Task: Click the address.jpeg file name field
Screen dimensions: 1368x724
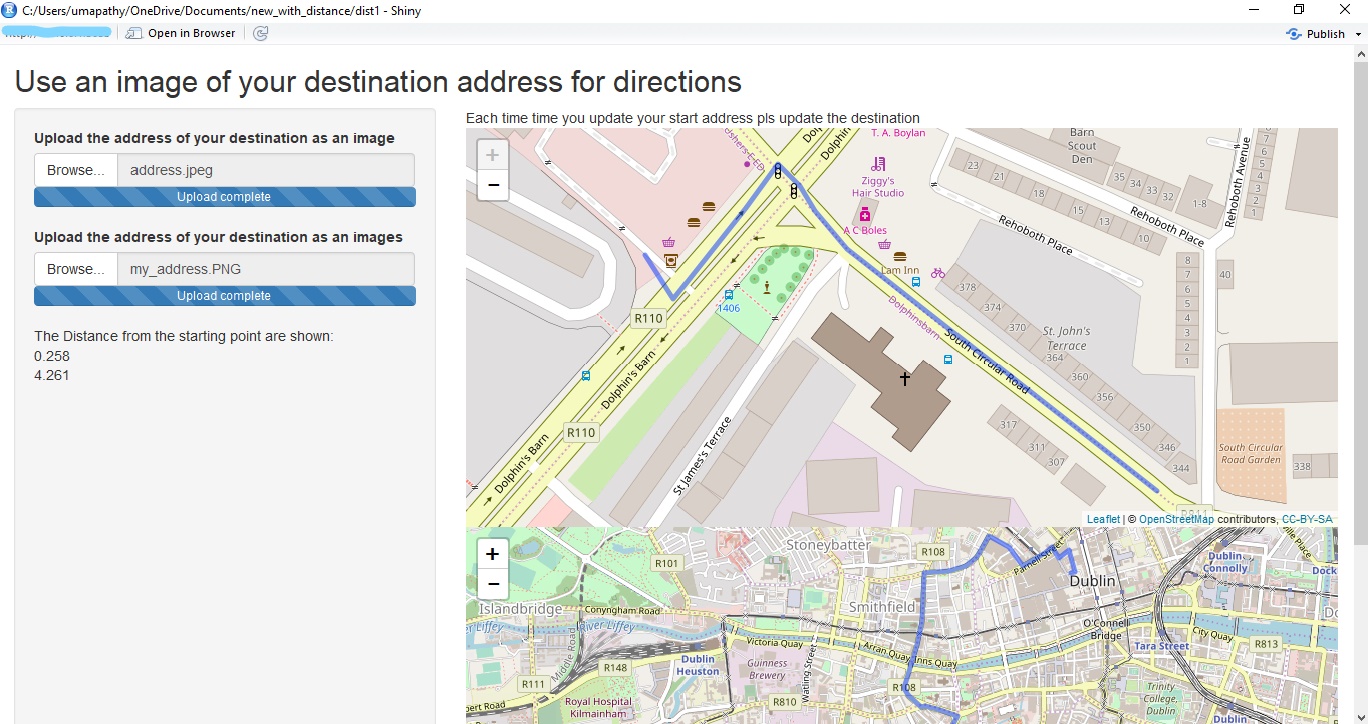Action: (x=266, y=170)
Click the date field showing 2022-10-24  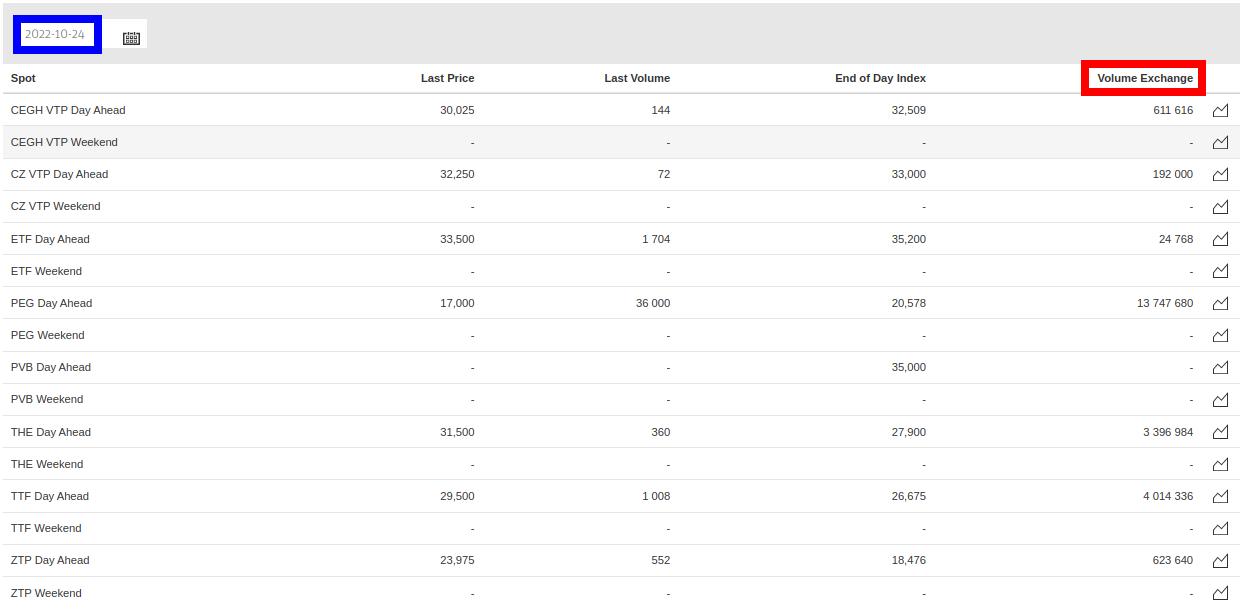pos(57,34)
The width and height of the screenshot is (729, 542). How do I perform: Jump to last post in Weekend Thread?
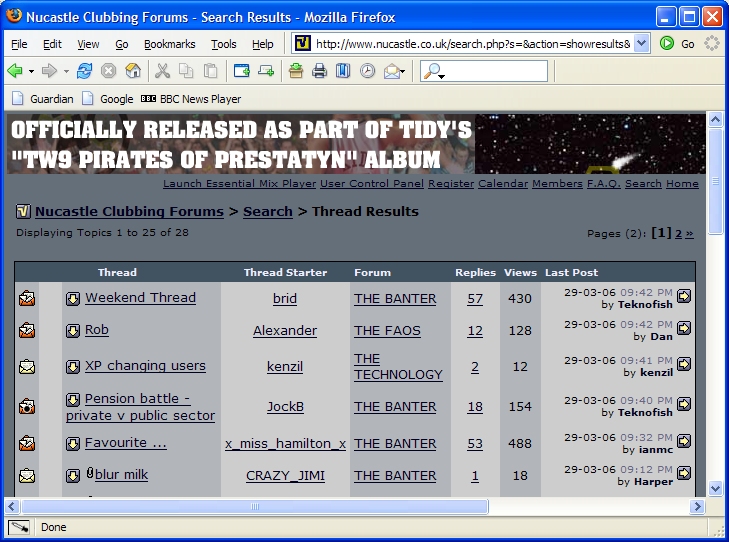(684, 296)
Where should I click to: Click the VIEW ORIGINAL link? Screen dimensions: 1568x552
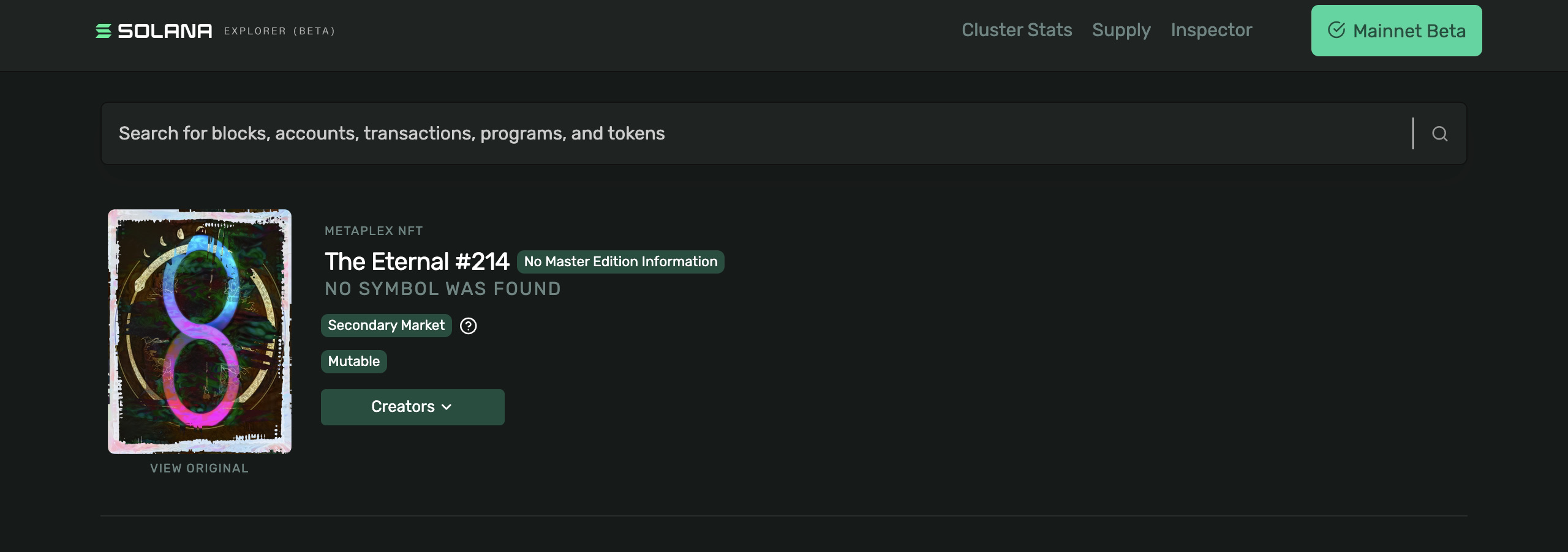200,468
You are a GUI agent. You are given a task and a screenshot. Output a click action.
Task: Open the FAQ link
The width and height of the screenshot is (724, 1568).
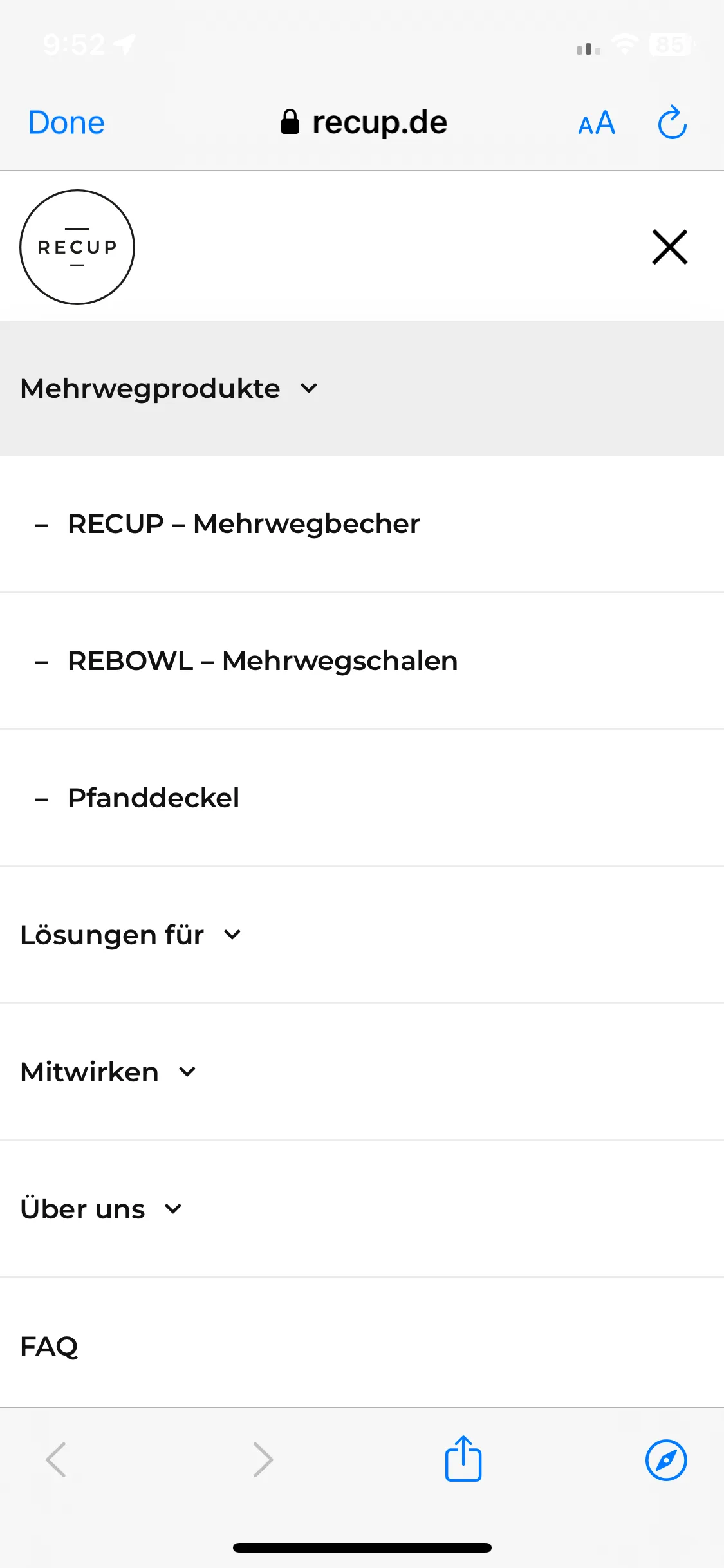coord(49,1346)
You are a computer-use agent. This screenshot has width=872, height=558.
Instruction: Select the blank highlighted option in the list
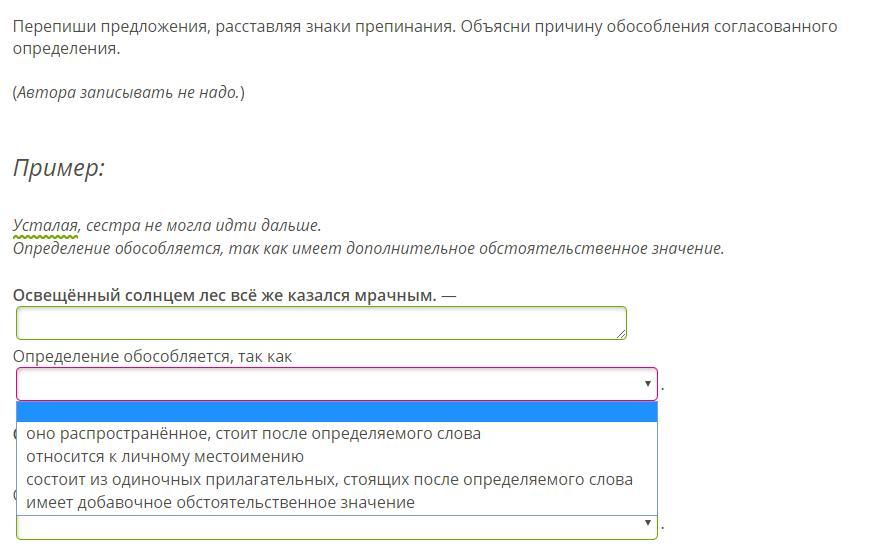[336, 412]
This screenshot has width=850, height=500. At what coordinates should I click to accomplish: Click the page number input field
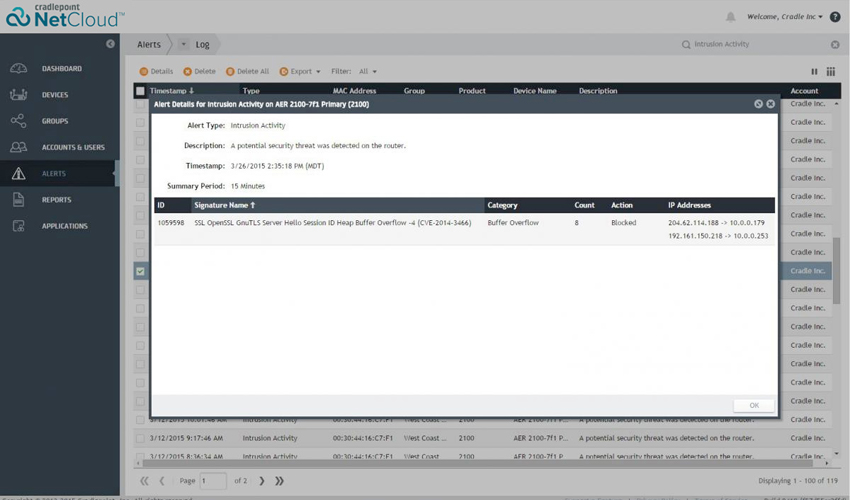212,481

_What to produce_
Report every line of the data above that contains the string "agent" by copying it in full.

_Exercise answer_
You are a GUI agent. You are given a task and a screenshot. Output a click action.
You are a computer-use agent. This screenshot has width=872, height=558.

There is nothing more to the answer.